> Given text:
▽
The number of those killed or wounded was about six hundred, according to the stories, but according to figures given by the Kengir Division’s Production Planning Section, which became known some months later, it was more than seven hundred.* [*On January 9, 1905, the number killed was about 100. In 1912, in the famous massacre on the Lena goldfields, which shocked all Russia, there were 270 killed and 250 wounded.] When they had crammed the camp hospital with wounded, they began taking them into town. (The free workers were informed that the troops had fired only blanks, and that prisoners had been killing each other.)

It was tempting to make the survivors dig the graves, but to prevent the story from spreading too far, this was done by troops. They buried three hundred in a corner of the camp, and the rest somewhere out on the steppe.

All day on June 25, the prisoners lay face down on the steppe in the sun (for days on end the heat had been unmerciful), while in the camp there was endless searching and breaking open and shaking out. Later bread and water were brought out onto the steppe. The officers had lists ready. They called the roll, put a tick by those who were still alive, gave them their bread ration, and consulting their lists, at once divided the prisoners into groups.
△
> Information supplied:
▽
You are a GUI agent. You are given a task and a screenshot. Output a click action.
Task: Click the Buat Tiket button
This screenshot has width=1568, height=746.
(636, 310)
△
> Work order 1: In the Kengir passage, why did troops, not the surviving prisoners, dig the graves?
> Work order 2: Copy the Kengir passage word for word, starting with "The number of" and going on through "on the steppe.".

> Expected answer 1: Troops dug the graves to keep the story from spreading too far. Making the survivors do it was tempting, but it would have spread word of the killings.

> Expected answer 2:
The number of those killed or wounded was about six hundred, according to the stories, but according to figures given by the Kengir Division’s Production Planning Section, which became known some months later, it was more than seven hundred.* [*On January 9, 1905, the number killed was about 100. In 1912, in the famous massacre on the Lena goldfields, which shocked all Russia, there were 270 killed and 250 wounded.] When they had crammed the camp hospital with wounded, they began taking them into town. (The free workers were informed that the troops had fired only blanks, and that prisoners had been killing each other.)

It was tempting to make the survivors dig the graves, but to prevent the story from spreading too far, this was done by troops. They buried three hundred in a corner of the camp, and the rest somewhere out on the steppe.